Where to Take This Next

The gap between "my agent works on my laptop" and "my agent passes a Fortune 500 security review" is mostly the work outlined above. If you are about to ship MCP for your platform, here are your immediate action items:

1. Audit your current agent auth. If anything in production is a shared service-account API key, that is the first thing to retire.
2. Wire up Protected Resource Metadata and audience-validated JWTs. This is the table-stakes work that makes external connectors actually function.
3. Decide your DCR posture. If you want Claude Desktop users to self-connect, you need DCR or a control plane in front of your IdP.
4. Move refresh off the request path.
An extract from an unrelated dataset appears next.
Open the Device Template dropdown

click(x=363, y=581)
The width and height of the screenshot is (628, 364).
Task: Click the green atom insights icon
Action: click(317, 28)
Proactive, mutex-protected refresh is the difference between an agent that pauses for OAuth latency mid-reasoning and one that operates smoothly.
5. Stop hardcoding tools. Derive them from schema and documentation so your AI surface evolves with your API, not behind it.
6. Implement token revocation on disconnect. Call the provider's RFC 7009 endpoint, delete stored tokens, and cancel scheduled refreshes - do not leave orphaned credentials.
7. Log the delegation chain on every call. Record user_id, agent_client_id, correlation_id, and tool_name so your audit trail links every agent action back to a human authorization.

If you are building an AI agent that needs to act on external SaaS data, you cannot rely on shared API keys and static OpenAPI specs. You need a secure, multi-tenant middleware layer that respects end-user identity. The protocol is finally stable enough to build against. The remaining decisions are yours.